In fact, they pointed out that loan waiver would only take care of the institutional debt, and would not deal with the non-institutional debt, which was one of the major causes of farmers distress, he said.

The experts pointed out that even if loan waiver was given, the pressure to re-pay the borrowing from the unorganised sector would remain and the problem would continue, Dr Jadhav said.

It was pointed out that borrowing from the unorganised sector, either in cash from private money lenders or in the form of purchase on credit from input providers, was accorded priority for repayment by farmers over that of the organised sector, he added.

The delegations suggested that an increase in the period of moratorium on loans and a reduction in the rate of interest would be more advisable, the Pune University Vice-Chancellor said.

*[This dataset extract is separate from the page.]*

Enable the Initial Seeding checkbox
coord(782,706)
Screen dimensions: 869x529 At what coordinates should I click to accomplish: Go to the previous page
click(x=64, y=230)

Significantly, the view has been aired even as the opposition in Maharashtra clamours for complete loan waiver for the distressed farmers and stalled the proceedings of the two Houses of the legislature in the first week of the ongoing winter session here over the demand.

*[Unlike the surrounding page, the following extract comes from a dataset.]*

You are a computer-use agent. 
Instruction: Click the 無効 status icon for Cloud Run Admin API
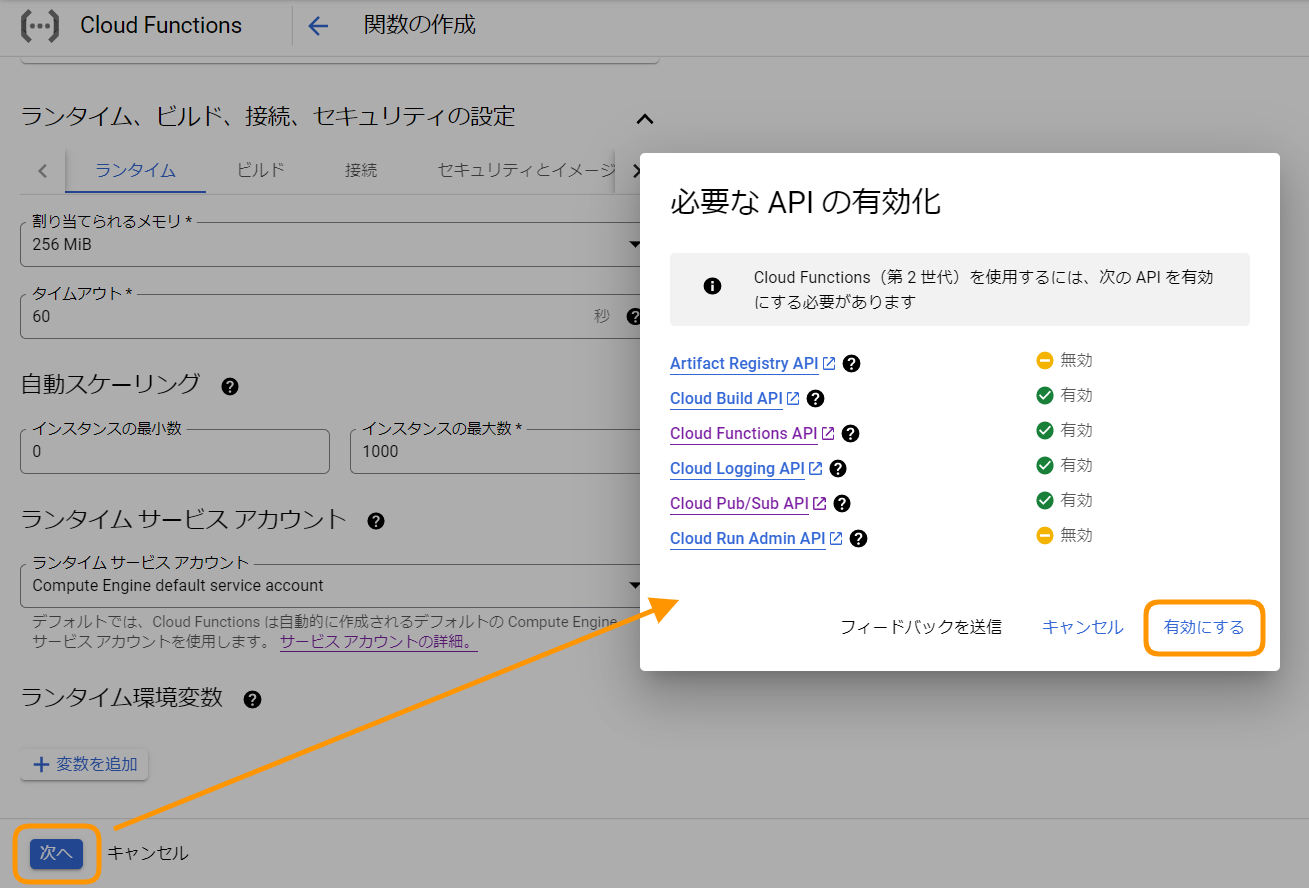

Dr Jadhav said that in opinion of the delegations that met him yesterday, measures like 'The Art of Living' courses would not benefit any farmer. ''The experts suggested that spiritual measures, if any, should have been in the form of local traditional and folk forms, like 'Keertan,' for instance,'' he said.

Although, Dr Jadhav has been asked to submit his report within three months, he would present an interim report within the next six weeks, considering the seriousness of the issue, before giving his final findings.

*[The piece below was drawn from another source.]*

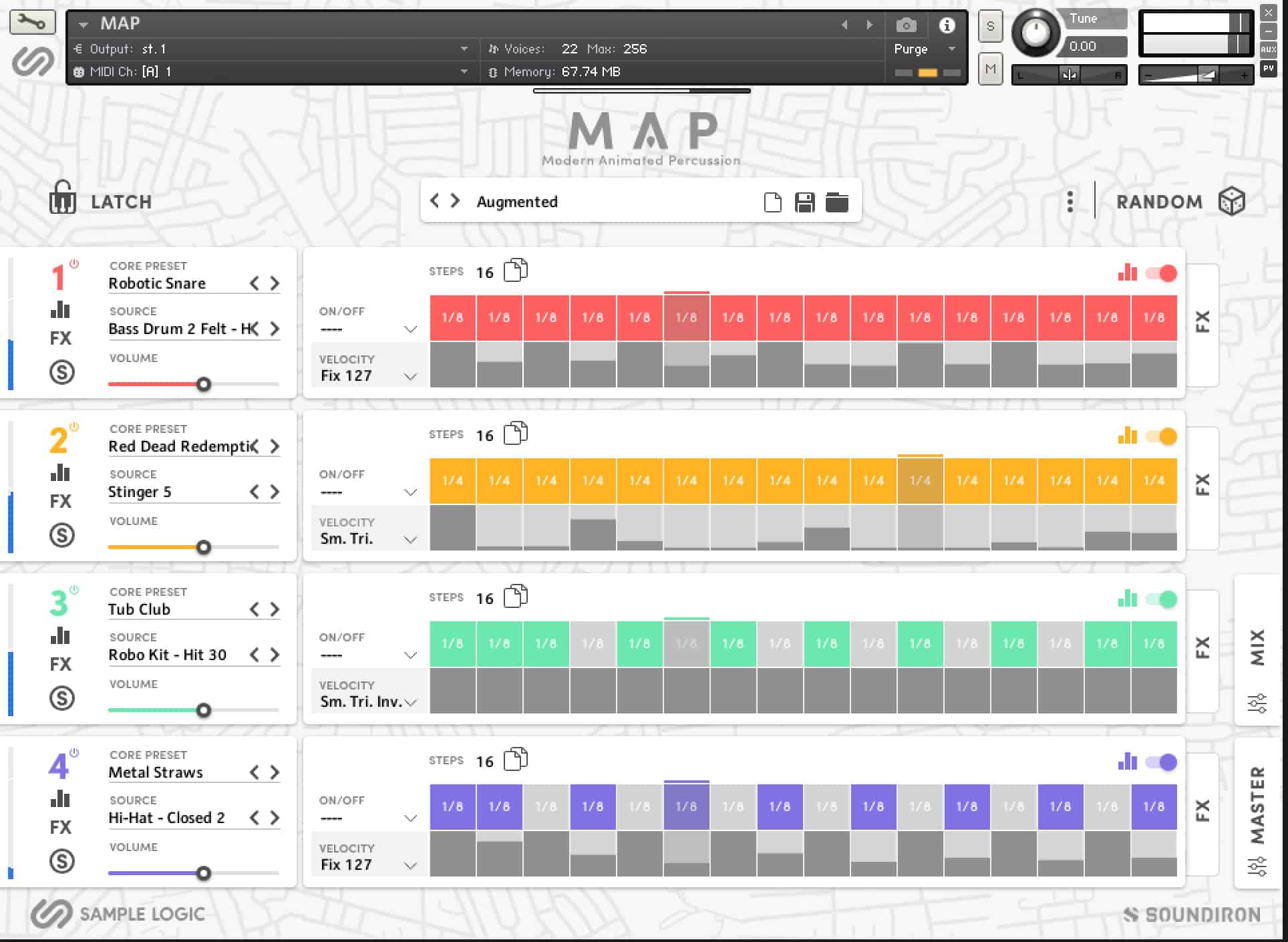Mute the instrument with the M button
1288x942 pixels.
(989, 69)
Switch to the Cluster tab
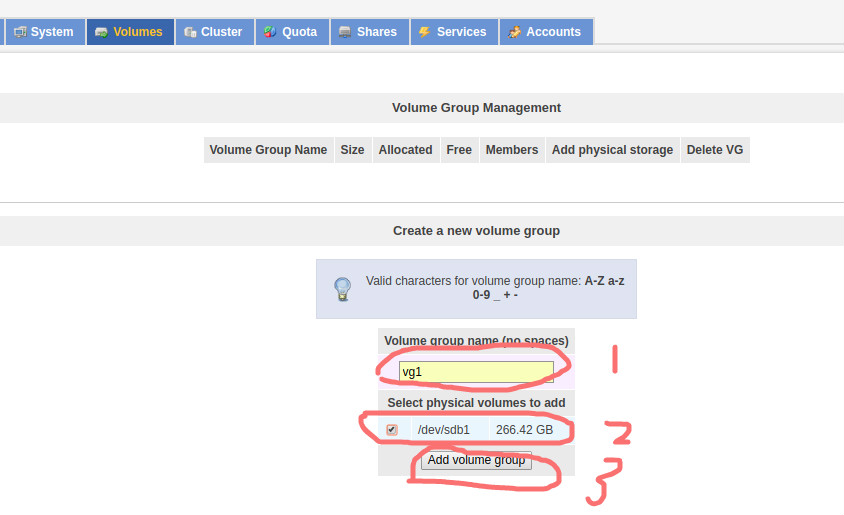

''My task is to assess the implementation of the Rs 1,750 crore relief package for farmers announced by the State Government in December 2005, and suggest ways to improve its operational utilisation,'' he informed.

It was likely that he would pay another visit to the region within a fortnight to get additional inputs on the problems and the implementation of the package, he added.

Dr Jadhav visited Yavatmal today for a similar interaction with activists there.